WHAT THE EXERCISE ASKS: Below is a listing. Set down exactly the lines from the one containing "Khuyến mại (382, 16)" through the one containing "Trị suy nhược thần kinh bằng xoa bóp bấm ...", both ends included, and leave out the rest.
<<<<
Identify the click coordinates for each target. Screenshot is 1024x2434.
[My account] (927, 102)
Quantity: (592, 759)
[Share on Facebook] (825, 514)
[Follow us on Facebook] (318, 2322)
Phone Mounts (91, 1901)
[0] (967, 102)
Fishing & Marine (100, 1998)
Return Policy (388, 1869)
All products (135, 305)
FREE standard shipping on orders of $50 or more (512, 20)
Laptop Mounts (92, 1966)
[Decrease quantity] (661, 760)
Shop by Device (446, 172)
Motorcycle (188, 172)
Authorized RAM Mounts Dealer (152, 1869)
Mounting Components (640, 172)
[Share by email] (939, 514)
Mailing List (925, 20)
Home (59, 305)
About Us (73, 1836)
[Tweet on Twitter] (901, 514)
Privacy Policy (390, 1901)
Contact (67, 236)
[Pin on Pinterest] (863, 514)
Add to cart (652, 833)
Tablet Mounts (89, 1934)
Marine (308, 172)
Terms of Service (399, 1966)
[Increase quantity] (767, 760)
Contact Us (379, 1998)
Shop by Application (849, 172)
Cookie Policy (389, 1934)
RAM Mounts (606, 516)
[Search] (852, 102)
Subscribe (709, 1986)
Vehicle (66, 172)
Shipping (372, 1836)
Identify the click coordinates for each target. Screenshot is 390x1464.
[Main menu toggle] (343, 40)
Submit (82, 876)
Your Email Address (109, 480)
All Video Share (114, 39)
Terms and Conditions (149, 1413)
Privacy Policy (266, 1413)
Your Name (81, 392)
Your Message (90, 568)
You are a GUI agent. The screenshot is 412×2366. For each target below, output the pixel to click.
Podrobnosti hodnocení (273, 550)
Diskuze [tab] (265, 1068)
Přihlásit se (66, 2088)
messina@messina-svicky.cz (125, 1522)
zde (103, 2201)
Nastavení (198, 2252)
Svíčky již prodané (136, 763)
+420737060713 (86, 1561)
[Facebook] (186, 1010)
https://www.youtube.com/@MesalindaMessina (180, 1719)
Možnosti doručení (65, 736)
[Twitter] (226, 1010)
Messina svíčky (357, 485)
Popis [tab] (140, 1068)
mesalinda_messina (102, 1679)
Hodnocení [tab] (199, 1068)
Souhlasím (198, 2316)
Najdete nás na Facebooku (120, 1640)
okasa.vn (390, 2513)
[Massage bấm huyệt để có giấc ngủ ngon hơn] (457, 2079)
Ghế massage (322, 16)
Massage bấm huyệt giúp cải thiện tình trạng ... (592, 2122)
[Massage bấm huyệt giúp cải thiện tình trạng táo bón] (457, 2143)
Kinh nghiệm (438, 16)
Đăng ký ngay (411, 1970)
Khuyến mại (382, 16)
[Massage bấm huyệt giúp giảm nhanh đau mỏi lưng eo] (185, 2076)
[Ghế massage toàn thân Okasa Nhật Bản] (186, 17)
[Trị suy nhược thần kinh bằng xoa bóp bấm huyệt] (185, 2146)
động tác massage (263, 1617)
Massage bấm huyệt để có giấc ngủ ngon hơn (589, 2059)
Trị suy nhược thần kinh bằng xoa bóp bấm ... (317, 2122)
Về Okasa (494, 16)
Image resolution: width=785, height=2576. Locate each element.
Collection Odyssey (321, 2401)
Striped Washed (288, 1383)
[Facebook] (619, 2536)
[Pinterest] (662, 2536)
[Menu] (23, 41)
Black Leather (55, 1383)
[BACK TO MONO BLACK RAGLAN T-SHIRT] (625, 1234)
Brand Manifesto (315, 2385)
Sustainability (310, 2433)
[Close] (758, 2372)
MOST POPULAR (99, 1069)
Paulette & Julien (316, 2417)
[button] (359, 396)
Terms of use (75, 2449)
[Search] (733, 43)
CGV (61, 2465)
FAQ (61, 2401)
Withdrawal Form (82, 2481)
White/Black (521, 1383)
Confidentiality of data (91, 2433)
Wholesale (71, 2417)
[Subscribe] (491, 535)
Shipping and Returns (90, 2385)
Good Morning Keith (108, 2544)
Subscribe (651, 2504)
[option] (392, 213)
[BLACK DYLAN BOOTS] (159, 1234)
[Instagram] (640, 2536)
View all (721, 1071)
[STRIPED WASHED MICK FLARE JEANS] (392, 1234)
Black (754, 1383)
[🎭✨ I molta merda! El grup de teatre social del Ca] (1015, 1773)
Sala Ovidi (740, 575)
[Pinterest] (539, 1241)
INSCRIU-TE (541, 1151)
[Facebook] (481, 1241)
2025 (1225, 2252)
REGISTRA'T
>>>>
RESPONSE BELOW:
Khuyến mại (382, 16)
[Massage bấm huyệt giúp giảm nhanh đau mỏi lưng eo] (185, 2076)
[Ghế massage toàn thân Okasa Nhật Bản] (186, 17)
[Trị suy nhược thần kinh bằng xoa bóp bấm huyệt] (185, 2146)
động tác massage (263, 1617)
Massage bấm huyệt để có giấc ngủ ngon hơn (589, 2059)
Trị suy nhược thần kinh bằng xoa bóp bấm ... (317, 2122)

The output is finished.